On Tuesday, at Alice Tully Hall, the Chamber Music Society of Lincoln Center presented a selection of music inspired by America, as the program notes put it, with works by Louis Moreau Gottschalk, Antonin Dvořák, Charles Ives, and George Crumb.
While the composers crossed multiple centuries, the cross-generational instrumental talent included society veterans such as Gilbert Kalish on piano, baritone Randall Scarlata, as well as percussionists Christopher Froh, David Rosenbaum, Ayano Kataoka, and Eduardo Leandro, with violinist Chad Hoopes and pianist Michael Brown.
The program began with Gottschalk’s piano piece “The Union: Concert Paraphrase on National Airs,” a spectacularly dazzling nine minutes of patriotic paraphrasing of “Yankee Doodle,” “Hail, Columbia,” and “The Star-Spangled Banner.” This is what should accompany Macy’s fireworks displays, I thought, not the pop star du jour. Michael Brown displayed a virtuosity one could only dream of, turning the Steinway piano into a one-piece marching band complete with trumpet calls and realistic sounding drum rolls with the left hand attacking keys in the bass while playing “Hail, Columbia” with his right hand. More trumpet, more octaves, and a triumphant finish left the audience only wanting for a fireworks reprise.
Written in the summer of 1893, Dvořák’s “Sonatina in G major for Violin and Piano” displayed much of the raison d’être behind the composer’s move to America. As he came to absorb American music as much as he had done with the Czech folk idiom in his native land. The piece’s three short movements are part Bohemian folk song, part Indian, and part American. Dvořák drew inspiration from a visit to Minnehaha Falls in Minnesota for the second movement and his longing for his homeland for the finale.
Six songs by Ives spanned the late 1800s to the first few decades of the 20th century, including one piece “The Indians,” which showed the influence of the Wounded Knee Massacre on the composer. “The Housatonic at Stockbridge” presents the audience with an impressionistic landscape, while Scarlata’s “Charlie Rutlage” is a subtly charged cowboy ballad.
In his series of “American Songbooks,” avant garde composer George Crumb – the only composer of the evening still among us – blends spirituals, folk songs, and hymns with haunting and almost hallucination-inducing percussion. (The score directs the pianist to strike the piano’s music stand with a percussion mallet and use string piano techniques including plucking and sweeping across the strings.) At one point, Kataoka came over to sweep her hand across the Steinway grand’s strings while Kalish continued to use the keyboard.

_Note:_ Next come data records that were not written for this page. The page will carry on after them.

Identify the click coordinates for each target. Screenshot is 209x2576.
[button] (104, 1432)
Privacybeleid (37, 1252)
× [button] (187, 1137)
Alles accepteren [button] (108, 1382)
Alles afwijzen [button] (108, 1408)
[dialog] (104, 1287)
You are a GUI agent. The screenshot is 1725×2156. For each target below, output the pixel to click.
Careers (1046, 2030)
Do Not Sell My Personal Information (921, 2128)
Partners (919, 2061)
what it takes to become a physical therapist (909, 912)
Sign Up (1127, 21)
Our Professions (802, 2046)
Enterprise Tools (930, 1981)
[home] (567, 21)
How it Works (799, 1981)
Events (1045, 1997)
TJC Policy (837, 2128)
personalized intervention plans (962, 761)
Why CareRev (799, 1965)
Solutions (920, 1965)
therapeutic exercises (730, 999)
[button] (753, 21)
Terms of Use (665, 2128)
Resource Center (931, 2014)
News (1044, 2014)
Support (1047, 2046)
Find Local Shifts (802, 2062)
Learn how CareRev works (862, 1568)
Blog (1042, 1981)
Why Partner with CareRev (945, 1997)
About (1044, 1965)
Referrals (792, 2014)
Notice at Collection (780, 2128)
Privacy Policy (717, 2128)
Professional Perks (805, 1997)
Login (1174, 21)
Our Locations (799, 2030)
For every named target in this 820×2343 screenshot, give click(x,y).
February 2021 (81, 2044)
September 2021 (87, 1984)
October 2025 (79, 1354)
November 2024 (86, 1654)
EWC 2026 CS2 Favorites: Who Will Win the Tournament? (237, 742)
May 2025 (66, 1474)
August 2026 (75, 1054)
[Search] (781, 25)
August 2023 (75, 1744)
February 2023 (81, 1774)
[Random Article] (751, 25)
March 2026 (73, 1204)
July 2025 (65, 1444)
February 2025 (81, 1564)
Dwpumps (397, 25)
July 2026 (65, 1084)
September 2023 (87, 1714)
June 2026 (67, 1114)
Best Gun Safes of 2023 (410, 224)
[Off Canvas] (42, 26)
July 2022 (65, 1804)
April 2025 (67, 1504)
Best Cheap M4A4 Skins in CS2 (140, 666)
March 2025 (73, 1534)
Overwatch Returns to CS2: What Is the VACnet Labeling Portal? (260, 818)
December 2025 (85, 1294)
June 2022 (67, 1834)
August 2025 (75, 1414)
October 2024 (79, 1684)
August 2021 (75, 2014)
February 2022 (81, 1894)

The percussion effects throughout the piece – and I counted several dozen instruments being used by the percussionists – were astonishing.
The result was a surreal majesty that left the audience spellbound, although one can only wonder what listeners on the radio were thinking was going on without the benefit of the visual aspects of the performance art that accompanied it.